Un sismo de magnitud 4,4 ha remecido la provincia de Nápoles, en la región sur de Italia, generando inquietud entre los residentes de la zona de los 'Campos Flégreos'. Este fenómeno, que tuvo lugar a las 5:50 de la mañana (hora local), se registró con un epicentro en el mar a una profundidad de aproximadamente 3 kilómetros. A pesar de la intensidad del temblor, afortunadamente, no se reportaron daños significativos, aunque las autoridades tomaron precauciones ante la posibilidad de réplicas.

La sacudida se sintió con fuerza en localidades como Bacoli y Pozzuoli, donde se optó por cerrar las escuelas como medida de seguridad.
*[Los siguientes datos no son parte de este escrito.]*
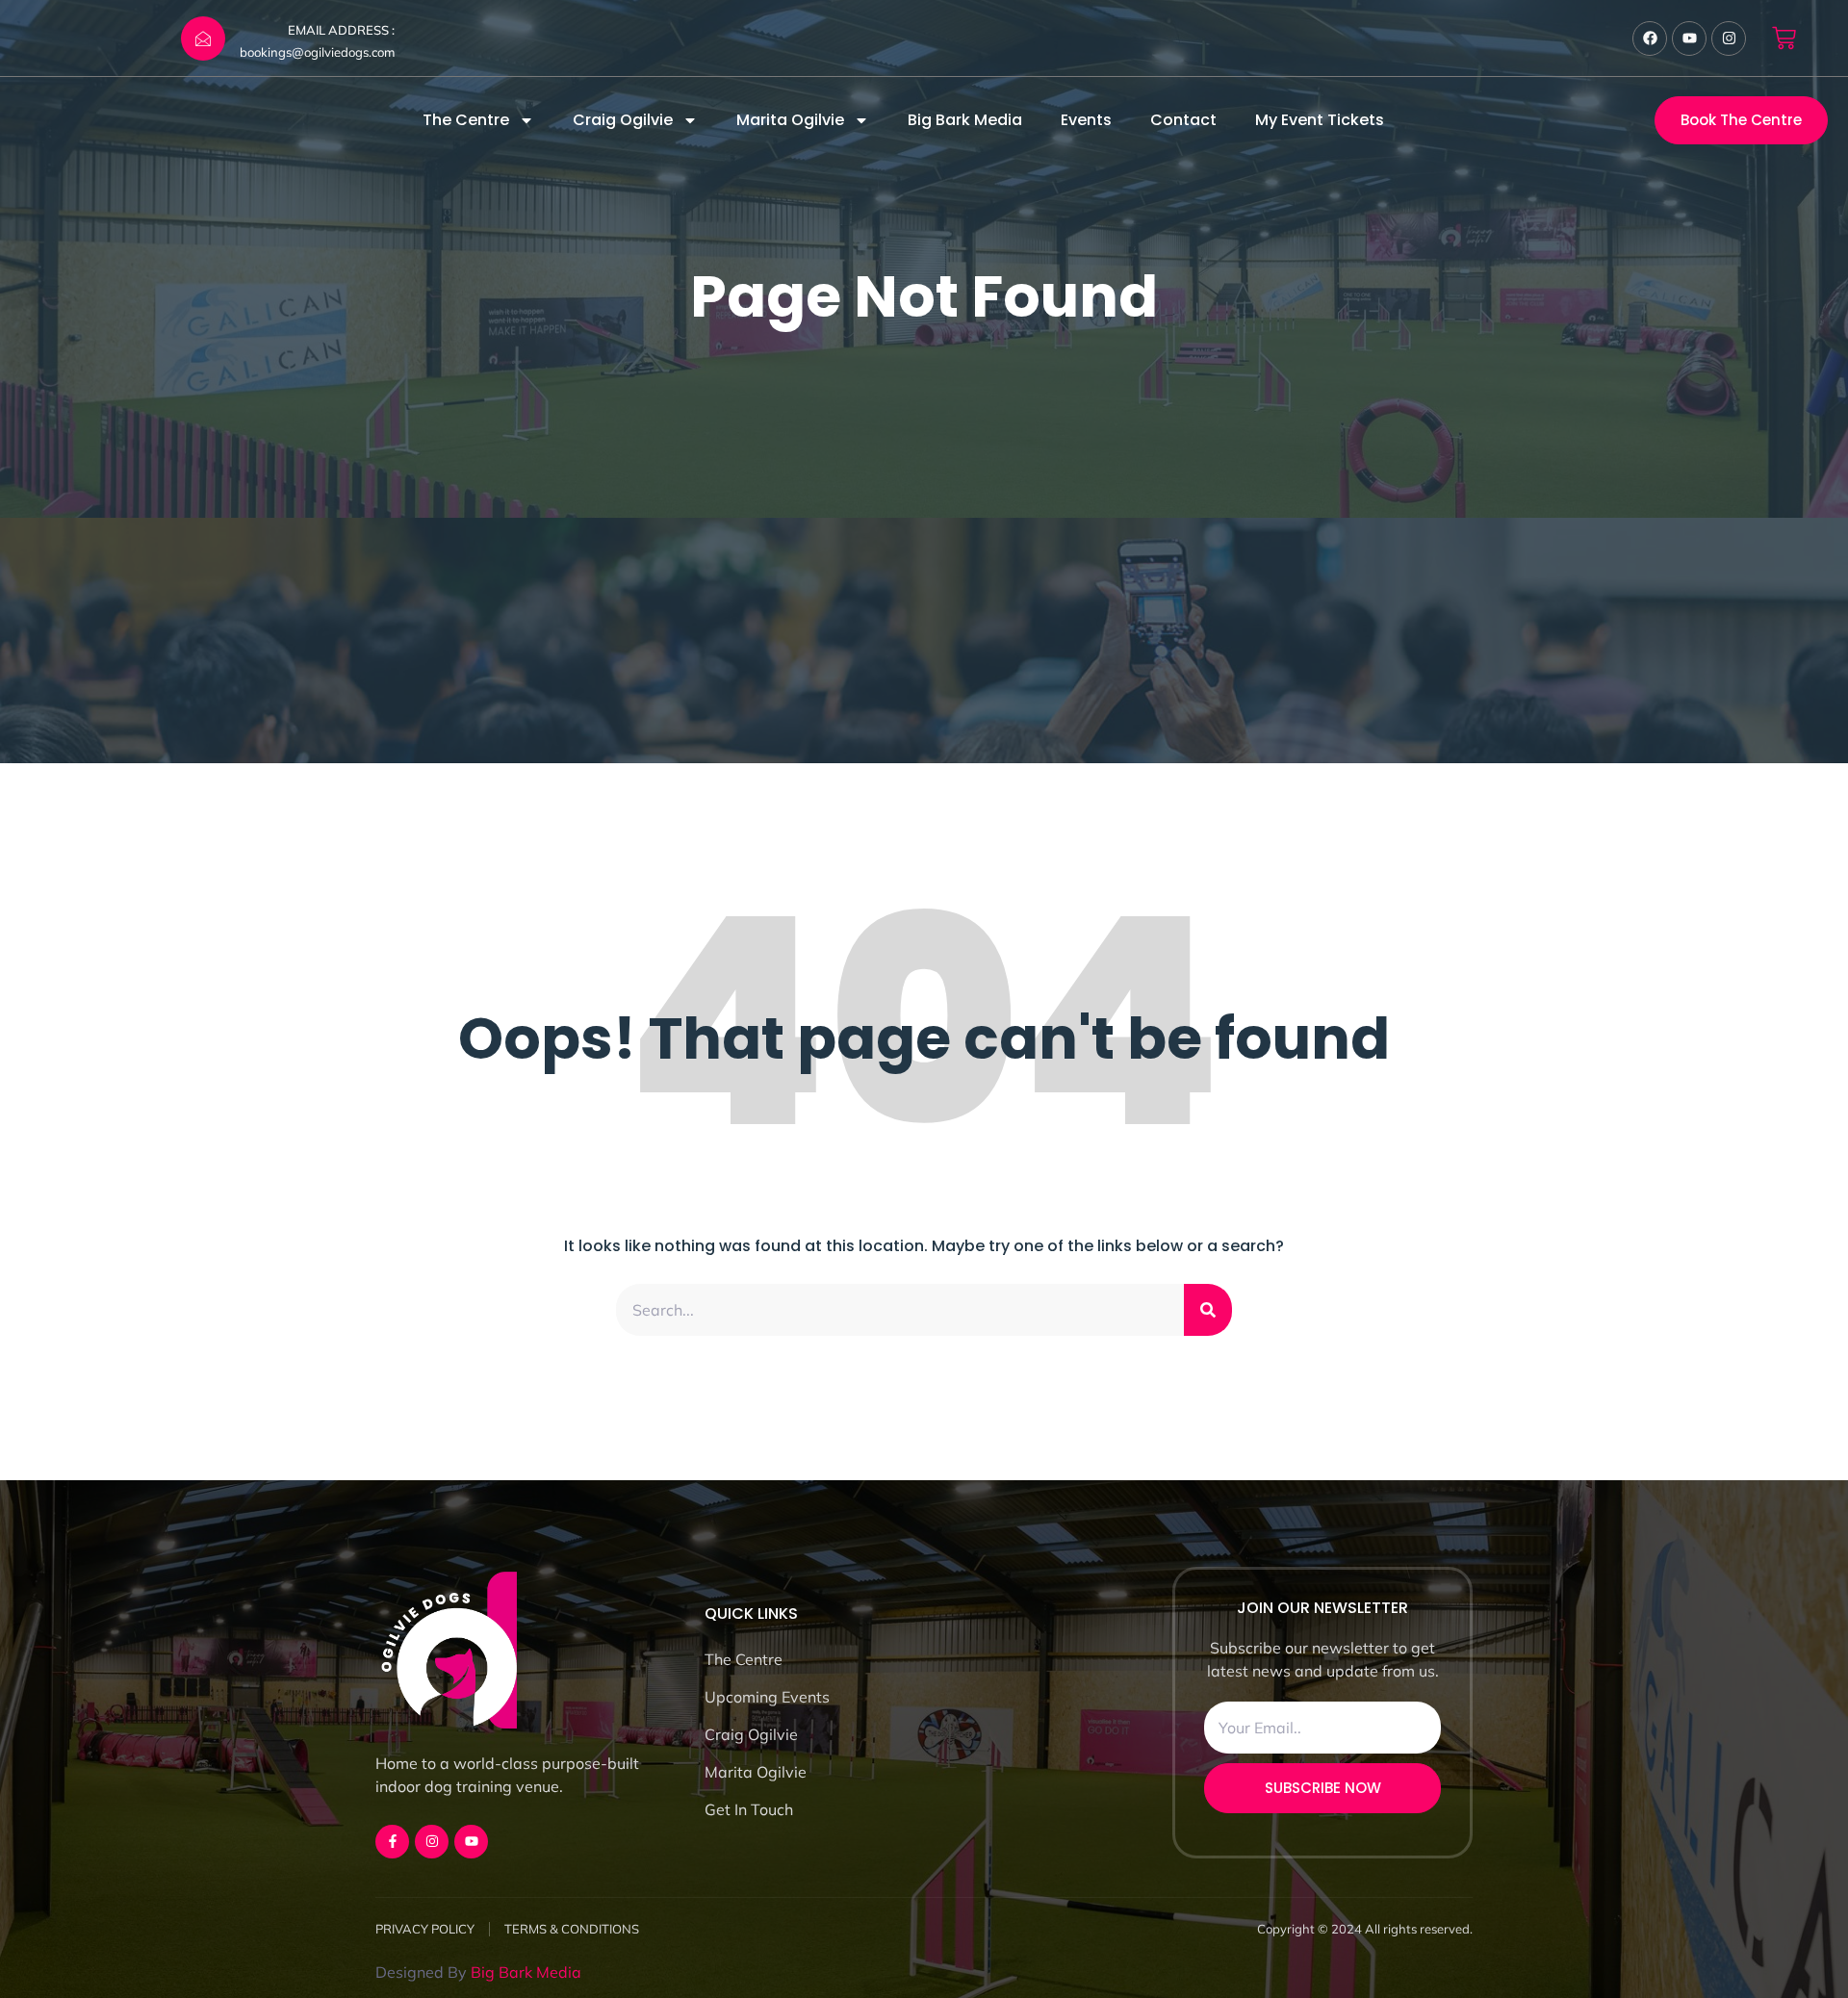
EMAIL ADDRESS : (341, 30)
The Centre (466, 120)
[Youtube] (1689, 38)
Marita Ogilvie (790, 120)
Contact (1183, 120)
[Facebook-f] (392, 1841)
Además, el fenómeno se percibió en diversos barrios de Nápoles, incluyendo Pianura, Vomero y Fuorigrotta, así como en el centro histórico de la ciudad. Este evento sísmico se sitúa entre los más notables de los últimos años en los Campos Flégreos, aunque su magnitud es inferior al sismo de 4,6 grados que tuvo lugar el 30 de junio de 2025, lo que añade un contexto de preocupación en una región históricamente activa en términos sísmicos.
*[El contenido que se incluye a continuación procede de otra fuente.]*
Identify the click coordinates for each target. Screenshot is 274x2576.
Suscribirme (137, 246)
A raíz del temblor, se decidió suspender algunos servicios de trenes regionales y de la línea 2 del metro para llevar a cabo las inspecciones necesarias. El alcalde de Bacoli, Josi Gerardo Della Ragione, informó sobre el colapso parcial de un arco en el mirador Maurizio Valenzi, así como desprendimientos de material de las fachadas de varios edificios. Por su parte, el alcalde de Pozzuoli, Gigi Manzoni, activó el Centro de Operaciones Municipales y ordenó la realización de inspecciones exhaustivas en los edificios escolares para garantizar la seguridad de los estudiantes.

El alcalde de Quarto, Antonio Sabino, también se sumó a estas medidas, indicando que se iniciarían inspecciones en todas las instituciones educativas y edificios públicos de su localidad. La región, habitada por aproximadamente medio millón de personas, se encuentra en una zona de alta actividad sísmica, entre el imponente volcán Vesubio y los 'Campos Flégreos', una vasta caldera que alberga numerosos cráteres, muchos de ellos ubicados bajo el agua. Esta caldera, conocida por su nombre, que se traduce como "tierra ardiente", ha sido objeto de estudio e interés desde la antigüedad.
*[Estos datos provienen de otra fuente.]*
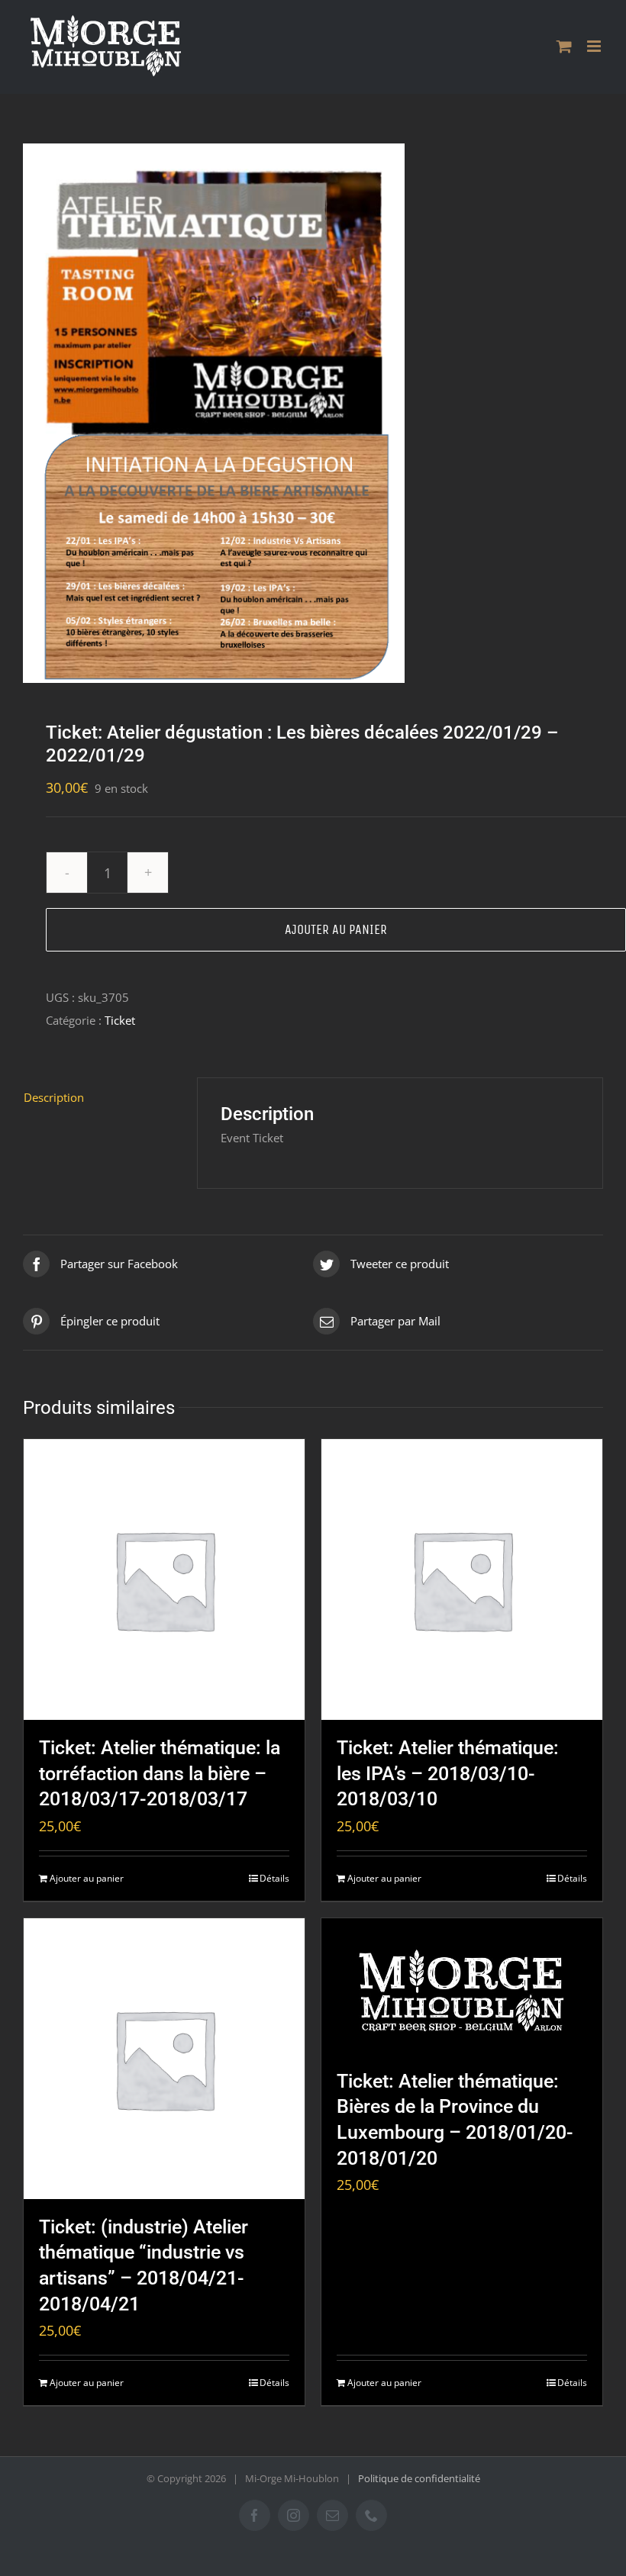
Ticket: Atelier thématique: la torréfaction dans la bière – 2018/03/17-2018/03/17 (159, 1773)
Este reciente sismo es parte de una crisis bradisísmica que ha estado en curso desde 2005, caracterizada por un lento pero constante levantamiento del terreno. Este fenómeno provoca tensiones en las estructuras rocosas, lo que a su vez genera terremotos, una situación con la que los habitantes de la región han tenido que convivir durante bastante tiempo. En el último boletín del Observatorio del Vesubio, se informó que durante el mes de abril se registraron 315 temblores en los Campos Flégreos, poniendo de manifiesto la actividad sísmica que afecta a la zona.

Desde enero de 2016, se ha documentado un aumento del terreno de 88 centímetros en localidades como Pozzuoli, lo que resalta la necesidad de seguir monitoreando de cerca esta actividad geológica. La combinación de la historia sísmica de la región y la actual crisis bradisísmica establece un escenario inquietante para los residentes, quienes deben estar preparados para enfrentar la posibilidad de nuevos temblores en el futuro cercano. La situación demanda una atención continua por parte de las autoridades y de la comunidad científica para garantizar la seguridad de la población.

En conclusión, este terremoto de 4,4 grados no solo ha reavivado los temores de los habitantes de Nápoles y sus alrededores, sino que también pone de relieve la importancia de mantener medidas de prevención y educación sobre la actividad sísmica en una de las zonas más propensas a estos fenómenos en Italia.